Essays about how to harness people's natural desire to create wealth and improve their quality of life to solve global problems such as war and poverty.

Monday, February 21, 2005


In reading the book "The Bottomless Well" by Peter Huber and Mark Mills, I came across the phrase "the bizarre phenomena of quantum physics".

It got me thinking about what "bizarre" means. We have two models which we find useful in different situations -- Newtonian physics for everyday events and Quantum physics for very small and fast things -- and it isn't easy to integrate these two models in our minds.

It reminds me of language. It seems bizarre when someone makes foreign sounds to communicate what we would say in English. We realise that other languages exist, and we mostly ignore their existence when we are communicating in English. When we switch to speaking Spanish or Japanese, then suddenly within that framework, English seems bizarre.

The survival value of models changes over time. In my lifetime (from 1965 till now) Newton's physics has been quite useful to me, in fixing bicycles, cars, and boats, launching projectiles, fashioning home-made parachutes, skateboard ramps, etc. Whereas I have used quantum physics only as a conversation piece -- usually the real subject was karma or spiritual freedom or some aspect of consciousness. Yogis, Zen masters, and new age teachers often use principles from quantum physics to make their points about the nature of things.
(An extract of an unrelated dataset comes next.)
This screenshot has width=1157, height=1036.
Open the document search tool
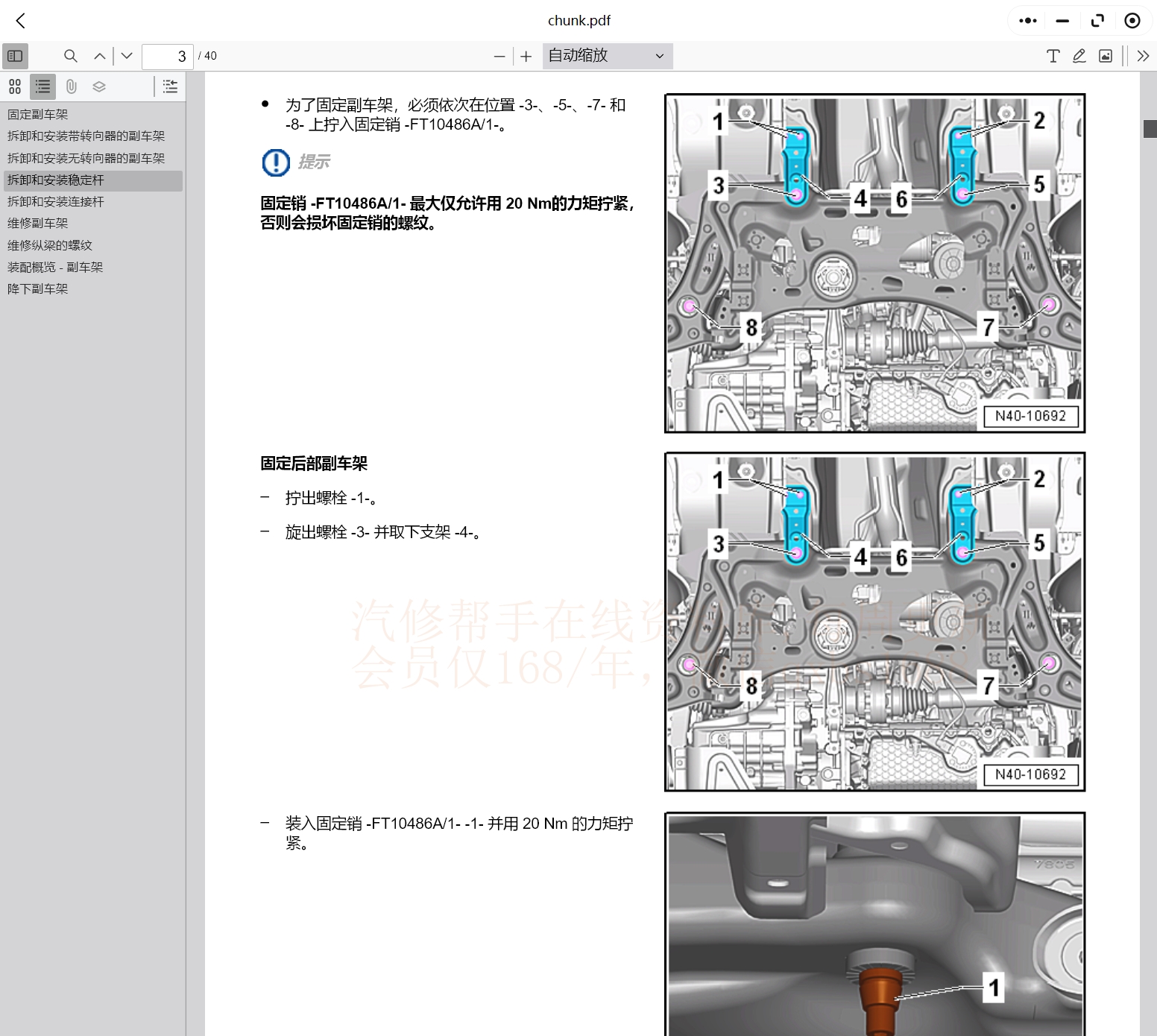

So in this sense it has been useful to me.

However, it wouldn't be too difficult to imagine a society where quantum physics is more useful than Newtonian. Perhaps Los Alamos National Labs is already such a place. But I mean even for a nonscientist, the value of Newton's physics might be insignificant, and Quantum physics might be really important, if it was somehow made integral to the culture, as among physicists, or among the Yogis I referred to.

And then, one might go about thinking of Quantum physics as normal, and Newtonian physics as "bizarre".